Task prompt — Update the records below by replacing every "Describe" with "Identify", leaving everything else unchanged.

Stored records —
---

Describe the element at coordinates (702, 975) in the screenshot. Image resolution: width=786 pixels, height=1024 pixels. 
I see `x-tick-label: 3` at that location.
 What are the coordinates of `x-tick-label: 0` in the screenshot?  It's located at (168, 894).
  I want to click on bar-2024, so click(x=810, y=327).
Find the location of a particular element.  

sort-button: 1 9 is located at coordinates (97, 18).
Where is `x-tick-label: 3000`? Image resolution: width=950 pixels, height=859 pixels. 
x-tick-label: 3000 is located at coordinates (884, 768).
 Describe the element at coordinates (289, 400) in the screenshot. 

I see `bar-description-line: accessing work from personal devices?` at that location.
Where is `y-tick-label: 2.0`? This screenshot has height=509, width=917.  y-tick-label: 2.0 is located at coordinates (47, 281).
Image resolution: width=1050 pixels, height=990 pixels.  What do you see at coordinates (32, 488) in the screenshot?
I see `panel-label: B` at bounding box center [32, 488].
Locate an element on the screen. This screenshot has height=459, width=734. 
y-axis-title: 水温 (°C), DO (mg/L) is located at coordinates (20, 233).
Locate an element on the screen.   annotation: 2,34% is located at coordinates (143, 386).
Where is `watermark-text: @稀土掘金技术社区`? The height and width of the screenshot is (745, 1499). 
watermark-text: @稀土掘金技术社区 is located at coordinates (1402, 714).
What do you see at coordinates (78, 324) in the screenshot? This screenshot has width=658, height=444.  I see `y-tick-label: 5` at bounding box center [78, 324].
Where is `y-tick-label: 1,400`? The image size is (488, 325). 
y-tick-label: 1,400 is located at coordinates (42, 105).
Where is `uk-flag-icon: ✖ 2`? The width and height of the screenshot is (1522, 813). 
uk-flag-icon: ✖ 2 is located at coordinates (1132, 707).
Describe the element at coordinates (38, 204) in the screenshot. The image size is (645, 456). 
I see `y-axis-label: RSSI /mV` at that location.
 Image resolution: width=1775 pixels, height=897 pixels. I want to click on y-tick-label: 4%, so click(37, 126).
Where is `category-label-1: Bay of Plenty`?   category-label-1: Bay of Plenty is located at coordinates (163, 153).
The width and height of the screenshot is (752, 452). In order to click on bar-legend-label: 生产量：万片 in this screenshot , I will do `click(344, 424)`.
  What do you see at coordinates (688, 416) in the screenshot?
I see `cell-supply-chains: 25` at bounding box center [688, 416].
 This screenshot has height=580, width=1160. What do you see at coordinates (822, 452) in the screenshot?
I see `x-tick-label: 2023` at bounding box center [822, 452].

---

Result below —
Identify the element at coordinates (702, 975) in the screenshot. Image resolution: width=786 pixels, height=1024 pixels. 
I see `x-tick-label: 3` at that location.
 What are the coordinates of `x-tick-label: 0` in the screenshot?  It's located at (168, 894).
  I want to click on bar-2024, so click(x=810, y=327).
Find the location of a particular element.  

sort-button: 1 9 is located at coordinates (97, 18).
Where is `x-tick-label: 3000`? Image resolution: width=950 pixels, height=859 pixels. 
x-tick-label: 3000 is located at coordinates (884, 768).
 Identify the element at coordinates (289, 400) in the screenshot. 

I see `bar-description-line: accessing work from personal devices?` at that location.
Where is `y-tick-label: 2.0`? This screenshot has height=509, width=917.  y-tick-label: 2.0 is located at coordinates (47, 281).
Image resolution: width=1050 pixels, height=990 pixels.  What do you see at coordinates (32, 488) in the screenshot?
I see `panel-label: B` at bounding box center [32, 488].
Locate an element on the screen. This screenshot has height=459, width=734. 
y-axis-title: 水温 (°C), DO (mg/L) is located at coordinates (20, 233).
Locate an element on the screen.   annotation: 2,34% is located at coordinates (143, 386).
Where is `watermark-text: @稀土掘金技术社区`? The height and width of the screenshot is (745, 1499). 
watermark-text: @稀土掘金技术社区 is located at coordinates (1402, 714).
What do you see at coordinates (78, 324) in the screenshot? This screenshot has width=658, height=444.  I see `y-tick-label: 5` at bounding box center [78, 324].
Where is `y-tick-label: 1,400`? The image size is (488, 325). 
y-tick-label: 1,400 is located at coordinates (42, 105).
Where is `uk-flag-icon: ✖ 2`? The width and height of the screenshot is (1522, 813). 
uk-flag-icon: ✖ 2 is located at coordinates (1132, 707).
Identify the element at coordinates (38, 204) in the screenshot. The image size is (645, 456). 
I see `y-axis-label: RSSI /mV` at that location.
 Image resolution: width=1775 pixels, height=897 pixels. I want to click on y-tick-label: 4%, so click(37, 126).
Where is `category-label-1: Bay of Plenty`?   category-label-1: Bay of Plenty is located at coordinates (163, 153).
The width and height of the screenshot is (752, 452). In order to click on bar-legend-label: 生产量：万片 in this screenshot , I will do `click(344, 424)`.
  What do you see at coordinates (688, 416) in the screenshot?
I see `cell-supply-chains: 25` at bounding box center [688, 416].
 This screenshot has height=580, width=1160. What do you see at coordinates (822, 452) in the screenshot?
I see `x-tick-label: 2023` at bounding box center [822, 452].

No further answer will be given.